_The task_. Keeping every word the same, give again only the lines from the one with "Task: Click the add text T icon" through the end of the data, both included, and leave every picture out.

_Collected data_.

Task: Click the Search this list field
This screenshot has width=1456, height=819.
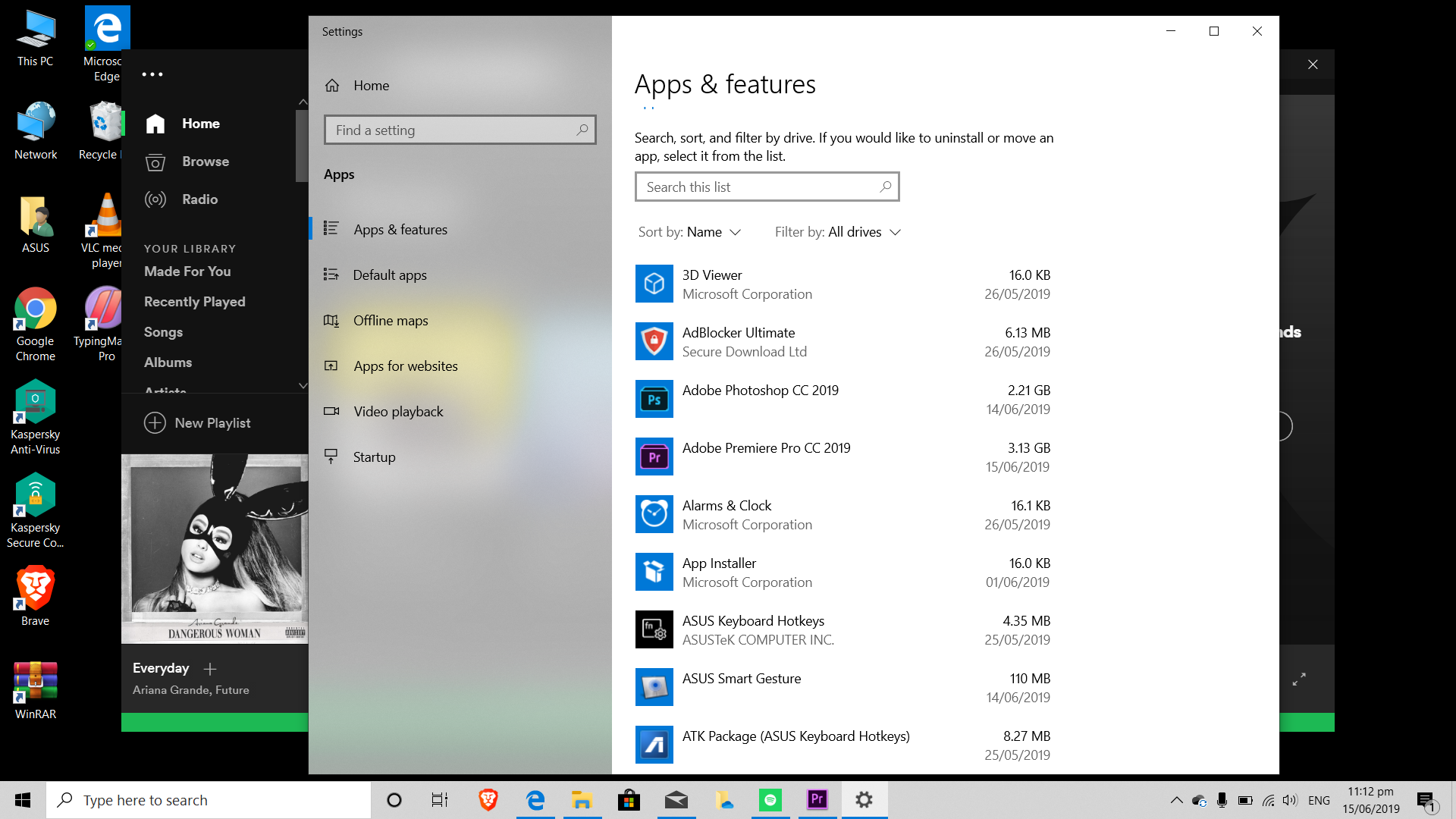Action: (767, 187)
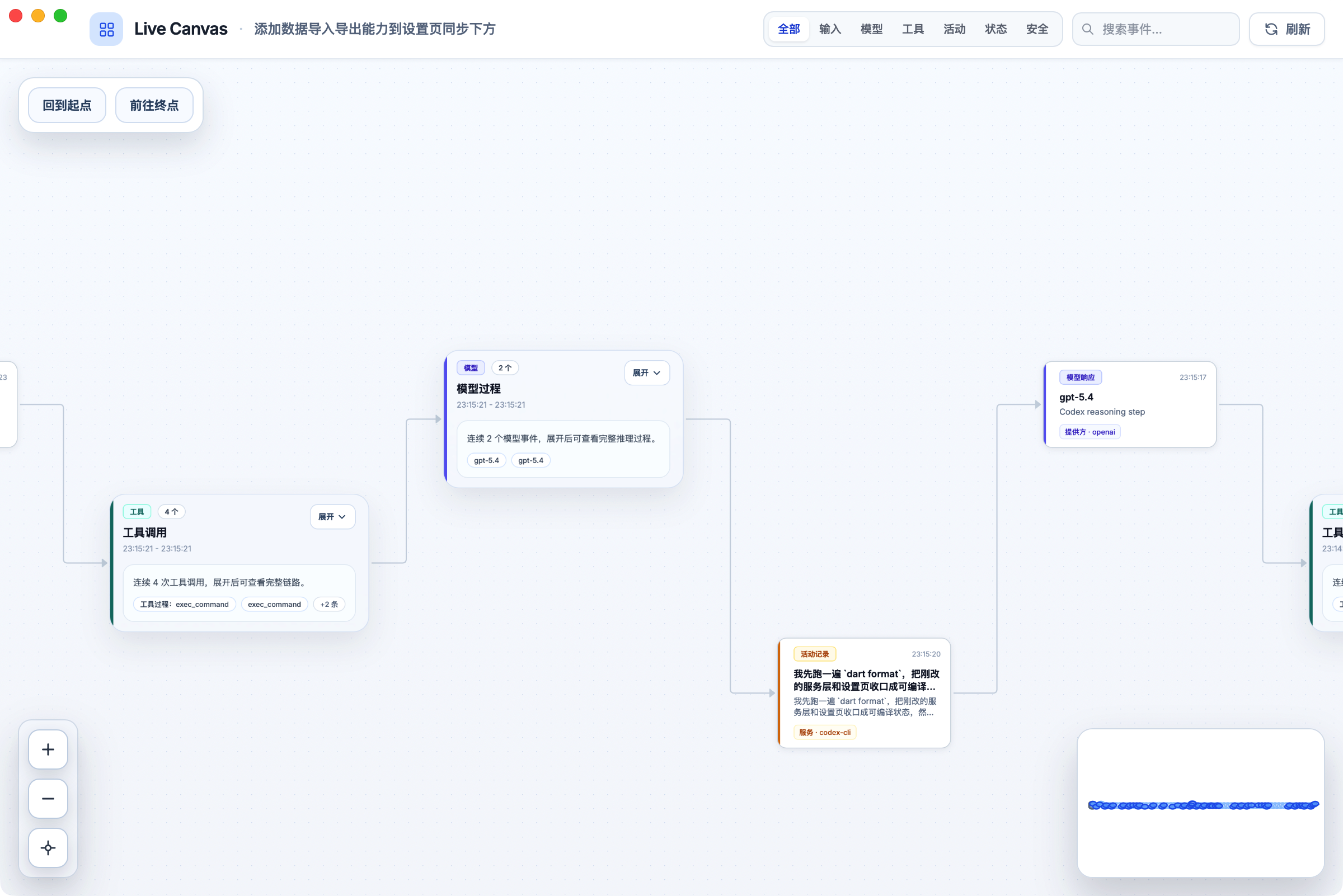Image resolution: width=1343 pixels, height=896 pixels.
Task: Switch to the 模型 filter tab
Action: 871,29
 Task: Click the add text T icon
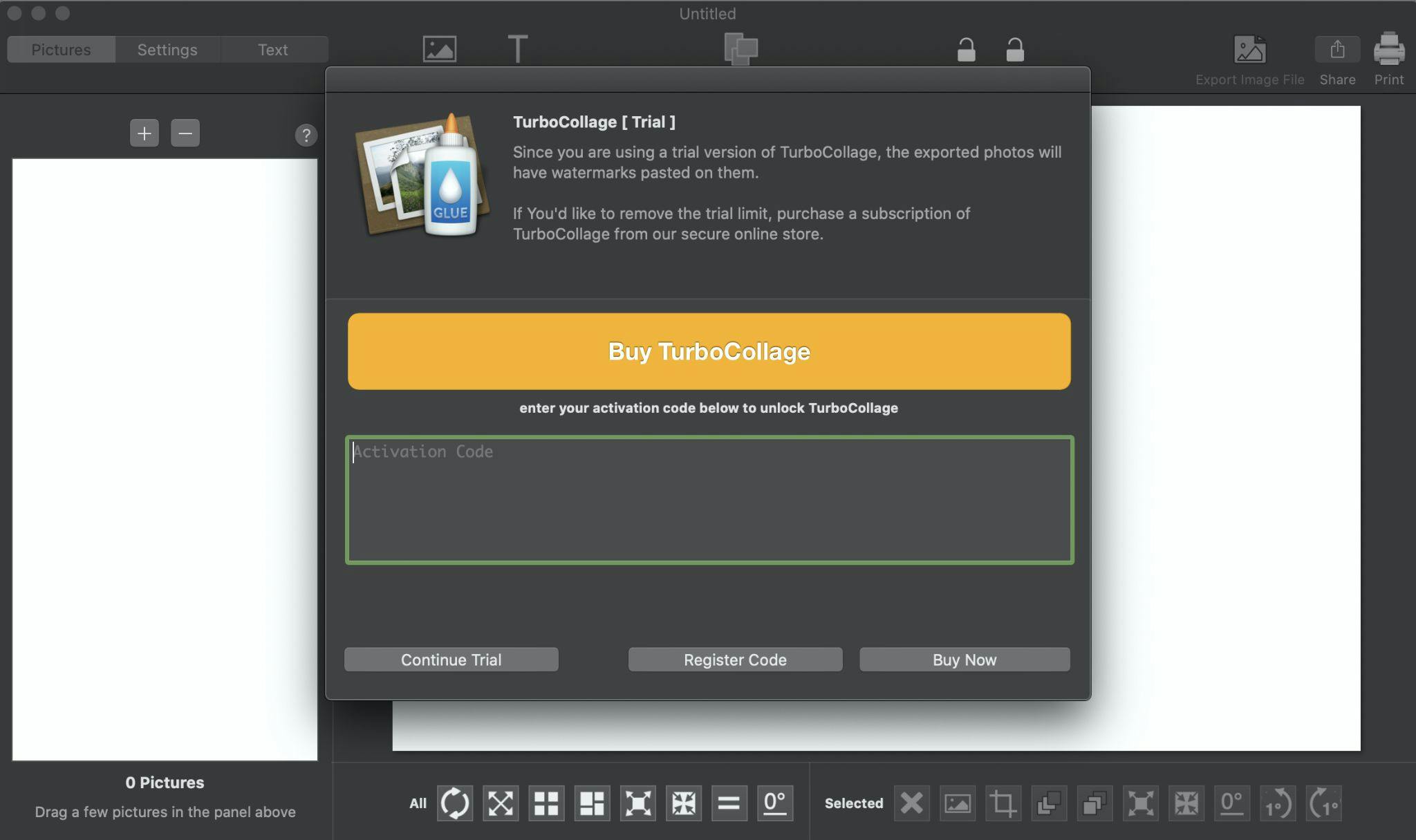click(x=517, y=49)
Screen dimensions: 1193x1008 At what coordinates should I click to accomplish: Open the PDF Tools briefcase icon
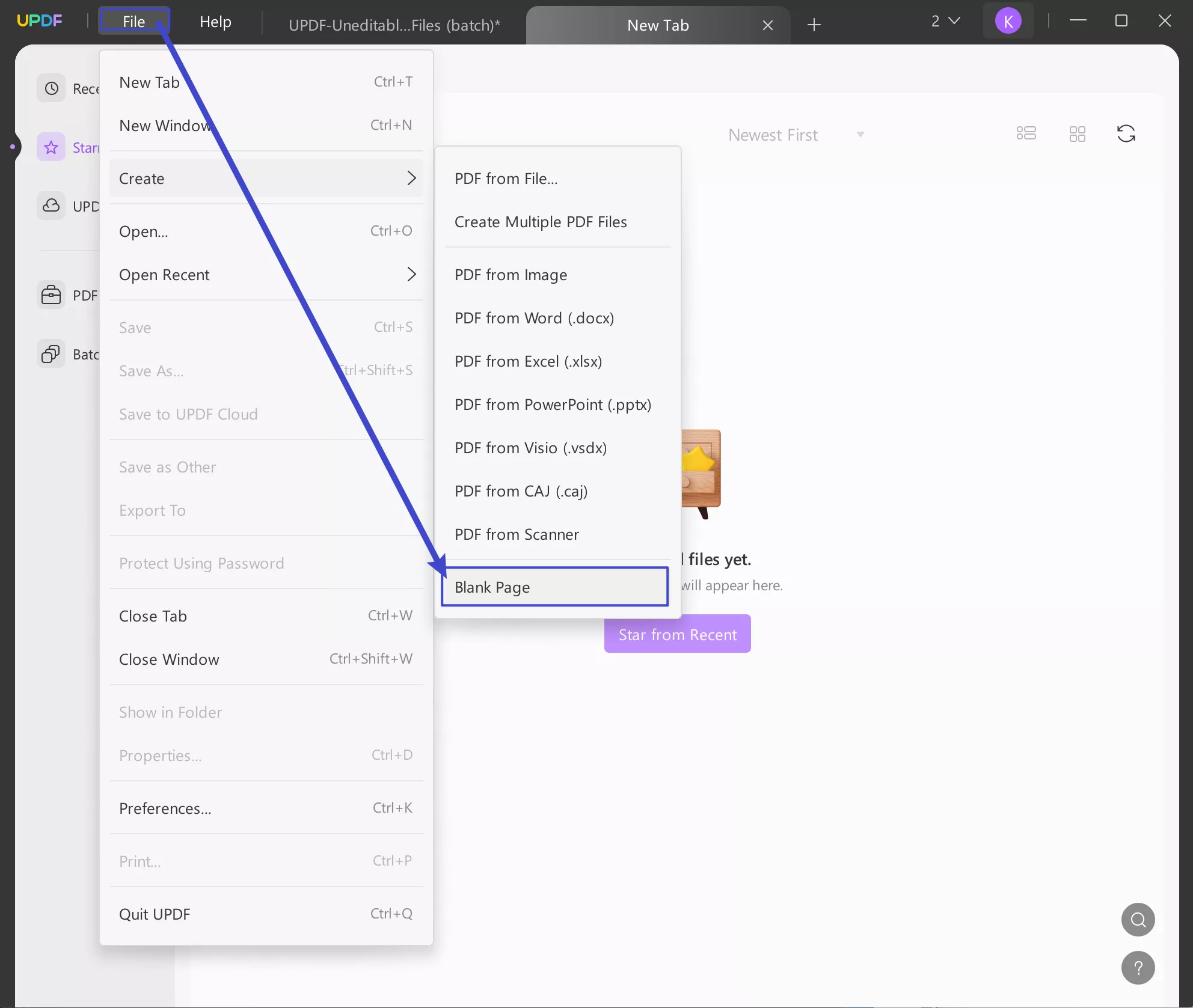coord(52,295)
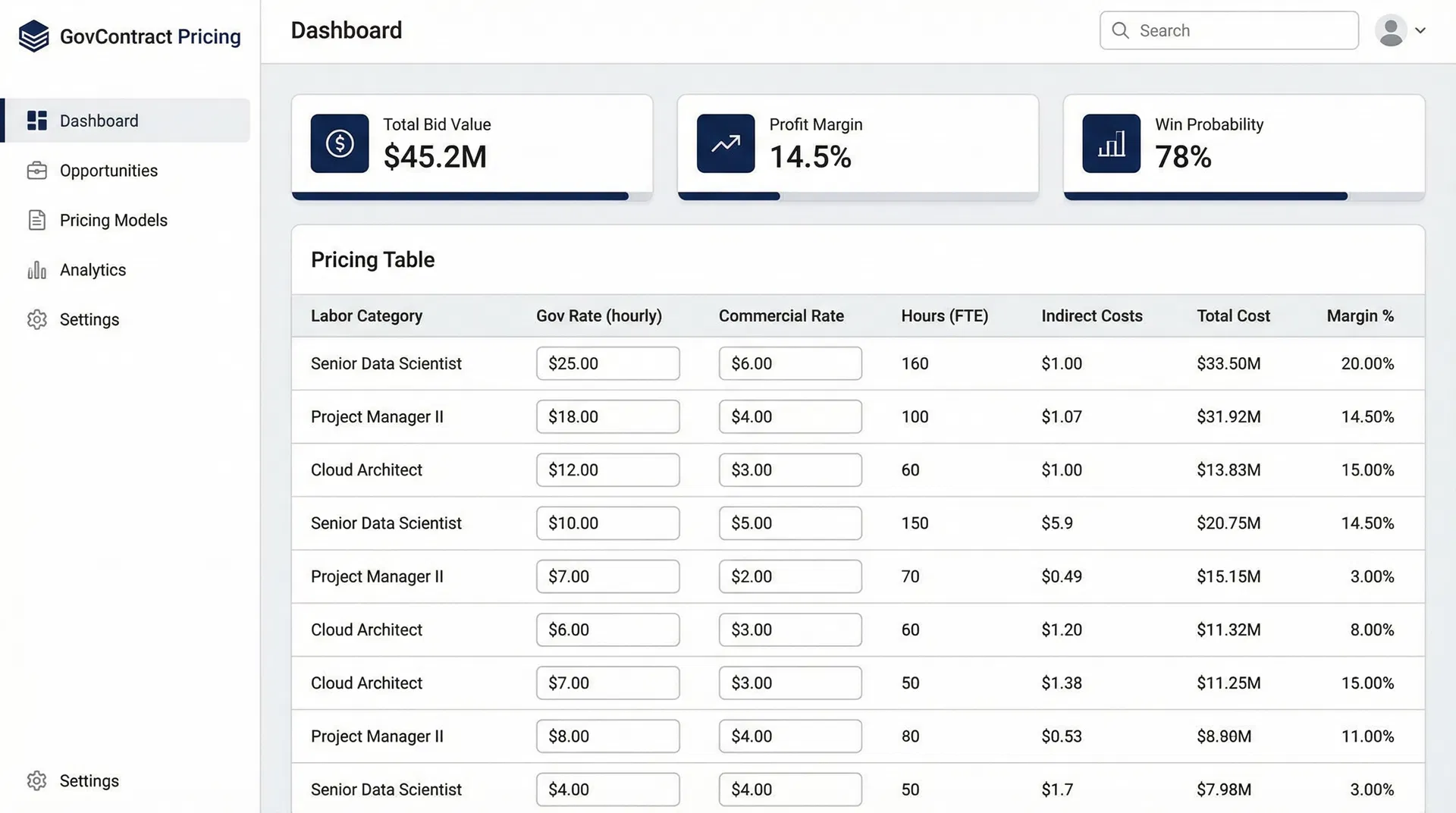Click the dollar icon on Total Bid Value card
The height and width of the screenshot is (813, 1456).
[339, 143]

_Answer to this problem_.
 Task: Click the add text T icon
click(x=517, y=49)
Screen dimensions: 1193x1008 At what coordinates should I click to accomplish: Open the PDF Tools briefcase icon
coord(52,295)
Click the dollar icon on Total Bid Value card
The height and width of the screenshot is (813, 1456).
[339, 143]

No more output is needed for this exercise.